Pedro Infante murió en Mérida, Yucatán, el 15 de Abril de
1957, cuando el avión que piloteaba explotó en el aire.
Entre sus canciones más recordadas se cuentan "Un muñeco de
cuerda", "Amorcito Corazón", "El Gavilán Pollero",
"Bésame Morenita", "Cien Años", "El Muchacho
Alegre", y "¿Qué te ha dado esa mujer".
El rey del bolero ranchero continuará vivo en sus aproximadamente 60 películas,
entre las que destacan "Escuela de vagabundos", "Necesito Dinero",
"Rancho Grande", "A toda máquina", "Dos Tipos
de Cuidado", "Los Tres García" y "Vuelven los García",
"Cuidado con el amor", y "Ahí Viene Martín Corona
El Enamorado y Los Gavilanes". Javier
Solís "El inmortal"
Su verdadero nombre era Gabriel Siria Levario. Nació en México,
en uno de los barrios más pobres, el 1° de septiembre de 1931. Fue
criado por sus tíos, ya que su madre lo abandonó cuando era muy
pequeño, y su padre desapareció cuando supo que venía en
camino. Dejó sus estudios secundarios para comenzar a trabajar,
cuando su madre adoptiva murió. A partir de allí, se desempeñó
en distintos oficios como panadero, carnicero, carpintero, y cargador de mercados.

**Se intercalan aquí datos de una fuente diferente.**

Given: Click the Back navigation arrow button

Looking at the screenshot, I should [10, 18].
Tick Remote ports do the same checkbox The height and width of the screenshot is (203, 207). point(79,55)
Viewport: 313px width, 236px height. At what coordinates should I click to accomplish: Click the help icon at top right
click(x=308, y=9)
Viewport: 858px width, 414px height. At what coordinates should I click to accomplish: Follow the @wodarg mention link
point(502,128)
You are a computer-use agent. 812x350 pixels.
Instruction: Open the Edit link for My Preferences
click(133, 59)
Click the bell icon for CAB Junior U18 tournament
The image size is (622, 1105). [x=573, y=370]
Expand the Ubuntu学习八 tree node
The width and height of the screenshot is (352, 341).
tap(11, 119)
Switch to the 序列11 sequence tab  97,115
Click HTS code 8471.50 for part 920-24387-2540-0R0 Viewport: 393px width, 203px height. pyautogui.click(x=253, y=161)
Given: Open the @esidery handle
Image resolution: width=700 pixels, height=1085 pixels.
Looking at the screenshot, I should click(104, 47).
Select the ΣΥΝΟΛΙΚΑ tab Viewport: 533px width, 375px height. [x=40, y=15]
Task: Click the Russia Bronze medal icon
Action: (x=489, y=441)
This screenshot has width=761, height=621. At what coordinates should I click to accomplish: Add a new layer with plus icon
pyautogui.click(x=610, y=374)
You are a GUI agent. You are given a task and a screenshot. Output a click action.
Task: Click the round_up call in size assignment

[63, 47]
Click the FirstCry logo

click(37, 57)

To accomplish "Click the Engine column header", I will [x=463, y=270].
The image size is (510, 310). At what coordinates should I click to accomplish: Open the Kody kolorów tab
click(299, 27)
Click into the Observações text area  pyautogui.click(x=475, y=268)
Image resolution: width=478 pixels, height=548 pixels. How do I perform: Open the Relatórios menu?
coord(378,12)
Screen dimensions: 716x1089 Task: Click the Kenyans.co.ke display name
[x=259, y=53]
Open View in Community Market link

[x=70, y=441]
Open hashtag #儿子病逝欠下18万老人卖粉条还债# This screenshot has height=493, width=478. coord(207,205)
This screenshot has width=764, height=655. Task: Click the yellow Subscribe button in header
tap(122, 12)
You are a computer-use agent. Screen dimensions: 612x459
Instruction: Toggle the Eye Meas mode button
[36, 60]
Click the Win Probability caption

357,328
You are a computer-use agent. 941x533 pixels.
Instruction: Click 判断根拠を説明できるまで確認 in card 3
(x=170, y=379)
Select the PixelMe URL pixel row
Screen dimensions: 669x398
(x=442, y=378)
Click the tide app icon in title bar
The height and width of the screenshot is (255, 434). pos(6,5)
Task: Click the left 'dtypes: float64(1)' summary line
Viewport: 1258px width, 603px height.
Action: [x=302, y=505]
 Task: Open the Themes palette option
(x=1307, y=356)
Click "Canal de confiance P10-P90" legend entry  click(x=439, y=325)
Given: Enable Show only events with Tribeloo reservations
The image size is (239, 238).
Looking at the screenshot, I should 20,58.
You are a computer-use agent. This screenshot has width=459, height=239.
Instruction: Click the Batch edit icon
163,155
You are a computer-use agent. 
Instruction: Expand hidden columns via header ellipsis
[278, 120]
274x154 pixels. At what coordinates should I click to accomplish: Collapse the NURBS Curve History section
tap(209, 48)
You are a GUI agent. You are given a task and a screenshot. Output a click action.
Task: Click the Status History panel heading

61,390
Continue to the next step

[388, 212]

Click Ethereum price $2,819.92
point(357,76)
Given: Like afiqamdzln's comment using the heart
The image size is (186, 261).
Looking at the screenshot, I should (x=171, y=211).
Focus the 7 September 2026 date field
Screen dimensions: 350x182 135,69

Siempre sintió un poco de vergüenza por su origen humilde. Esto
lo llevó a ser muy tímido, sobre todo con las mujeres.
Sus primeros pasos como cantante los dio en un concurso, cuyo premio era un par
de zapatos. Pero fue en el entierro de Pedro Infante cuando México escuchó
por primera vez su grandiosa voz. Javier Solís resolvió subirse
a una cripta para comenzar a cantar "Grito prisionero", de Infante.
Fue en ese momento cuando los productores musicales se fijaron en él,
y decidieron grabarlo. Su primer gran éxito fue "Llorarás";
ésta fue seguida por "Las rejas no matan", "Renunciación",
"Esta tristeza mía", "En esta tarde gris" y la inolvidable
"Payaso". A partir de ese momento, Solís le regaló
a México y al mundo entero su sensibilidad y simpatía, a través
de su arte. Algunas de las películas más famosas que filmó
son "Tres balas perdidas", "Los cinco halcones". "Escuela
de solteras", "Camino de la horca", "México de mi corazón",
"Agarrando parejo", "Diablos en el cielo" y "Los cuatro
Juanes." Javier Solís murió el 16 de abril de 1966,
cuando sólo tenía 33 años, de un padecimiento de la vesícula.